Saved entries.
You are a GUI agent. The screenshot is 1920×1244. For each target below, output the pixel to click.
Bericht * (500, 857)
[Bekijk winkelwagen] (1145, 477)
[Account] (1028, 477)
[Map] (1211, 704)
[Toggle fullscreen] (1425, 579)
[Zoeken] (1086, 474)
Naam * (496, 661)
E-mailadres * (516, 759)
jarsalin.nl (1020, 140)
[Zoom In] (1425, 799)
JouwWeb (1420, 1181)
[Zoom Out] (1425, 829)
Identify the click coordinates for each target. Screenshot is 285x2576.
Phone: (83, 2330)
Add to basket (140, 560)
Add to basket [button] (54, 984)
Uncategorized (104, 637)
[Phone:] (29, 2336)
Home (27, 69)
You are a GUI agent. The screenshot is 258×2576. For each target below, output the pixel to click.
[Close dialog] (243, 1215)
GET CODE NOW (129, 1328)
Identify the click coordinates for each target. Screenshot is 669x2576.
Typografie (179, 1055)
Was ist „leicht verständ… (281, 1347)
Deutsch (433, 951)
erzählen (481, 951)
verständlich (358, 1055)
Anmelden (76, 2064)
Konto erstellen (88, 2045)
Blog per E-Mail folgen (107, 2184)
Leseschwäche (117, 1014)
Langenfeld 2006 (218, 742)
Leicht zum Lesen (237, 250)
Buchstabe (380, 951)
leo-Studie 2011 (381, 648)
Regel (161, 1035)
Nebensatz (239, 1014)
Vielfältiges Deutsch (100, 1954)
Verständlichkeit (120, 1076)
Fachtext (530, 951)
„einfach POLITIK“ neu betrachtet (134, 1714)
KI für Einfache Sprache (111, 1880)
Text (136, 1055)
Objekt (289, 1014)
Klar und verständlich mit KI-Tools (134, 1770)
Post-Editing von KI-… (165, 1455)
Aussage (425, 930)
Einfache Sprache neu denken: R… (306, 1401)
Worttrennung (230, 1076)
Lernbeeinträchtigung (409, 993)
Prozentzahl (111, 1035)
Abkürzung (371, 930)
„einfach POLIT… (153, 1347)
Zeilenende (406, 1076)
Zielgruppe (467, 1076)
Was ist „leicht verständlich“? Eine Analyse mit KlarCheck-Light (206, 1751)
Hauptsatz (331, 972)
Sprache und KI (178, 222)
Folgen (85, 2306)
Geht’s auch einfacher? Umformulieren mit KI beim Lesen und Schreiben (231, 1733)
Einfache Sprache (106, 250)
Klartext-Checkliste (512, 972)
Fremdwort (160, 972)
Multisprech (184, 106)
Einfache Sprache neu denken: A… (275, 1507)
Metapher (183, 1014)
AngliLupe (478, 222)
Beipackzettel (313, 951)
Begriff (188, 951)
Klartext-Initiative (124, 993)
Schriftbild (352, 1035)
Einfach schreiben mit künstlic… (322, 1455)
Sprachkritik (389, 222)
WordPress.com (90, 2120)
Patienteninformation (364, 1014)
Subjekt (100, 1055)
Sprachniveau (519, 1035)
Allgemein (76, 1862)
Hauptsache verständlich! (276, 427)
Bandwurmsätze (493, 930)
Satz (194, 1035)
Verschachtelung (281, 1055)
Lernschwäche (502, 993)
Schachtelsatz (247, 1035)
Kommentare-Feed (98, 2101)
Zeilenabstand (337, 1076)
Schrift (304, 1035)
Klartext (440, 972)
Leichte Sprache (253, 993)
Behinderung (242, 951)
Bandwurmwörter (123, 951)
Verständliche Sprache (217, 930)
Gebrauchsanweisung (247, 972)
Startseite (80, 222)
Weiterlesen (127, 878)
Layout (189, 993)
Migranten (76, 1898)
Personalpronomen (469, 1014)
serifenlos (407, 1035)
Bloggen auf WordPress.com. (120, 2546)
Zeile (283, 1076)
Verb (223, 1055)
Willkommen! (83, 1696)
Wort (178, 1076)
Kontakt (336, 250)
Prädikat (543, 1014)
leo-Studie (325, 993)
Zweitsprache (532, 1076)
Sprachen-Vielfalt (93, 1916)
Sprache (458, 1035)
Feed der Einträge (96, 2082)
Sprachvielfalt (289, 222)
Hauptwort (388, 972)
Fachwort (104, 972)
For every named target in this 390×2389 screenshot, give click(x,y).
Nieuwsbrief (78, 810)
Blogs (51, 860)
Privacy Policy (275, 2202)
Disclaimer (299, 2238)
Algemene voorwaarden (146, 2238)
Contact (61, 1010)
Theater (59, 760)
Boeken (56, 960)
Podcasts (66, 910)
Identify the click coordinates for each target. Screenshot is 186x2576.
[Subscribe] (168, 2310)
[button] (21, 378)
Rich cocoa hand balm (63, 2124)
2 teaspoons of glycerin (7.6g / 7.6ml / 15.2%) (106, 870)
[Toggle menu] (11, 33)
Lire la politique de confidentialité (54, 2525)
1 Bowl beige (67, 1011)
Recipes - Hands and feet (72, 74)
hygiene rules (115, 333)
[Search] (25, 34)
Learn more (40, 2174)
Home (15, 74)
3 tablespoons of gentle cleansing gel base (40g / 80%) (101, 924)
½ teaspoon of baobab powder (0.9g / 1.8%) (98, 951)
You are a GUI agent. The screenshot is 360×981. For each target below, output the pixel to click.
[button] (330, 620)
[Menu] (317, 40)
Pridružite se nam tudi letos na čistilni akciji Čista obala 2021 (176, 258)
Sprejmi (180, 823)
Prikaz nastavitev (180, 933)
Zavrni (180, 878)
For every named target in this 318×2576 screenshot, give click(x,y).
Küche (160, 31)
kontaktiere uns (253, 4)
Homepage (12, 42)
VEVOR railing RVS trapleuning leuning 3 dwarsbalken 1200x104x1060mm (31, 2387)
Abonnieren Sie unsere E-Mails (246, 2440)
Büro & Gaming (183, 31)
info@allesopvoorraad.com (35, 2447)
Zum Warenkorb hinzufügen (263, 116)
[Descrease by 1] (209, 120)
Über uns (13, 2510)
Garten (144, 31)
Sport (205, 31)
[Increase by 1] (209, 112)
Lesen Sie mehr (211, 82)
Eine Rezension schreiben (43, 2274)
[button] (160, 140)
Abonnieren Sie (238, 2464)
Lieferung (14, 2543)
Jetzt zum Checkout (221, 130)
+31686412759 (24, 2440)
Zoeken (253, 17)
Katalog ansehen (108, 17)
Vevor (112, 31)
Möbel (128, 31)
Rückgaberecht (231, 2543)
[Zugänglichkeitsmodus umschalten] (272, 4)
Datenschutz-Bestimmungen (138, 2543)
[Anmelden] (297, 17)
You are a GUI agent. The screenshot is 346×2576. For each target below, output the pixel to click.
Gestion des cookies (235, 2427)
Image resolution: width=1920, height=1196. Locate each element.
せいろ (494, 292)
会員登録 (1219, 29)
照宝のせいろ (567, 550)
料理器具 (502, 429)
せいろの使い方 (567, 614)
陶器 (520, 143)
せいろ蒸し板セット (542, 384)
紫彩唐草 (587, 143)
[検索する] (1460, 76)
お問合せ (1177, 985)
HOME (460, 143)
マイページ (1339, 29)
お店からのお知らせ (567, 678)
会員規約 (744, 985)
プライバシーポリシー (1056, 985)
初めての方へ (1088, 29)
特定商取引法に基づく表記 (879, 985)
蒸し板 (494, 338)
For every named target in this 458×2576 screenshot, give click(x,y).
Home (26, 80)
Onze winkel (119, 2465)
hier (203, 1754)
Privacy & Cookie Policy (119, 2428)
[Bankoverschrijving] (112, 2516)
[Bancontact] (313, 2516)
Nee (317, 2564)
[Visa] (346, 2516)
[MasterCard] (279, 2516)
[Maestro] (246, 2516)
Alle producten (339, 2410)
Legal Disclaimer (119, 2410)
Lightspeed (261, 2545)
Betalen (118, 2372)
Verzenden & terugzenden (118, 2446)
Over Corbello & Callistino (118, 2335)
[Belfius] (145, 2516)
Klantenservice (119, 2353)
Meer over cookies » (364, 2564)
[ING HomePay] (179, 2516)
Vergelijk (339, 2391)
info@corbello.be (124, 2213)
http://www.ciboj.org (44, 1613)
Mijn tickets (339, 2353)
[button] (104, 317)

TASK STATEMENT. Tell how many lines of the data above hold the string "Eine". The number alone is the answer.

RESPONSE. 2